真ん中に穴が開いているので、内側・外側からはさむようにして、しっかりと接着してください。
上記写真下部の部品が出来ました。
これが、テトラポッドの脚の部分になります。

4つの脚

残りのパーツも組み立て、全部で4つの脚が出来上がりました。

脚の接合

脚を2つずつ接着してください。

完成!

最後にこの2つを接合して完成です。
中心に向けて、4つの脚に均等に力を加えると、キレイに接合できると思います。

■注意点等
パーツ(4)は、最終的にはそれ自体がのりしろとなり、同時に曲面を保持するための骨のような役目もしています。
本来、出来上がった時点で表面には見えないパーツなのですが、実際に組み立ててみると、縁の部分が少しだけ見えてしまったりするようです。
その際、縁に印刷の線があると余計に目立つので、パーツ(4)を切り出すときは、印刷された線の内側でカットするといいようです。

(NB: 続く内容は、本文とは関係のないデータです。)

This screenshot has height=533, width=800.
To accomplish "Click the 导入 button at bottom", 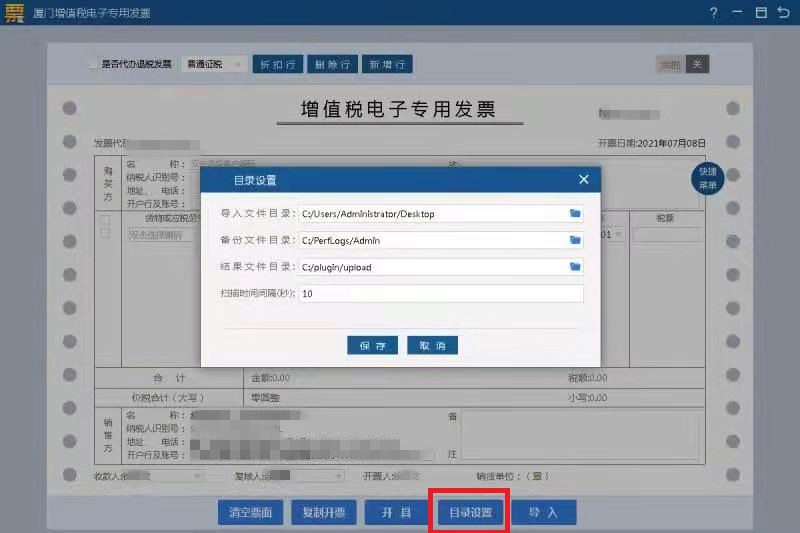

パーツ(1)・(2)は筒状に丸めて作るので、どうしてもその接合箇所が表面に残ってしまいます。
そこで、実際のテトラポッドに現れる型枠接合部のラインと、同じ箇所で接合するようにしました。
これで、型枠のラインが部分的に再現されることになります。
型枠のラインを全てを再現したい場合は、切り出しの際、ペーパークラフトに印刷された赤い楔形をつなぐように、カッターナイフなどで軽く筋を入れておいてください。
(※切り離さないように注意。)

ペーパークラフトをはじめて作られる方は、下記ページも事前に御覧になって、基本事項をおさえておくといいでしょう。
ペーパークラフトの作り方 | ヤマハ発動機株式会社


(2009.12.27 追記)
今回公開したものは、細かい部分も再現していますので、結構製作がたいへんだと思います。
大山さんが公開された「手のりポッド」のように、面取り部分を省略したものも配布しています。
「手のりポッド」の代用

(2012.05.23 追記)
情景師・アラーキーこと荒木智さんのジオラマ作品に使用していただきました。
とても参考になるので、ぜひ御覧ください。
「港の片隅で」

最後に念のため。
このペーパークラフトの御利用は個人で楽しむ範囲で御願いいたします。
無断で商用利用はしないでください。
また、自作として発表したり、無断で配布したりしないでください。
ファイルを編集加工したものも同様です。

※わかりにくい表現かもしれませんので、補足しておきます。
ペーパークラフトを組み立てたものや、それ以外の用途に型紙を利用した創作についても、御自身の責任において公開する分には問題ありません。
つまり、ペーパークラフトを型紙にしたぬいぐるみを公開するといったことも、基本的には問題ないということです。
ただし、あたかも全て御自身で創ったかのように偽ったり、無断で商用利用したりといったことはせず、利用したペーパークラフトの配布元を明記するようにしてください。
また、このペーパークラフトを用いて、テトラポッドのイメージを損なうようなこともしないでください。
ペーパークラフトから新たに型紙等を製作され、それを配布したいとお考えの方は、一度私に御連絡ください。
内容にもよるかと思いますが、前向きに対処・協力したいと思います。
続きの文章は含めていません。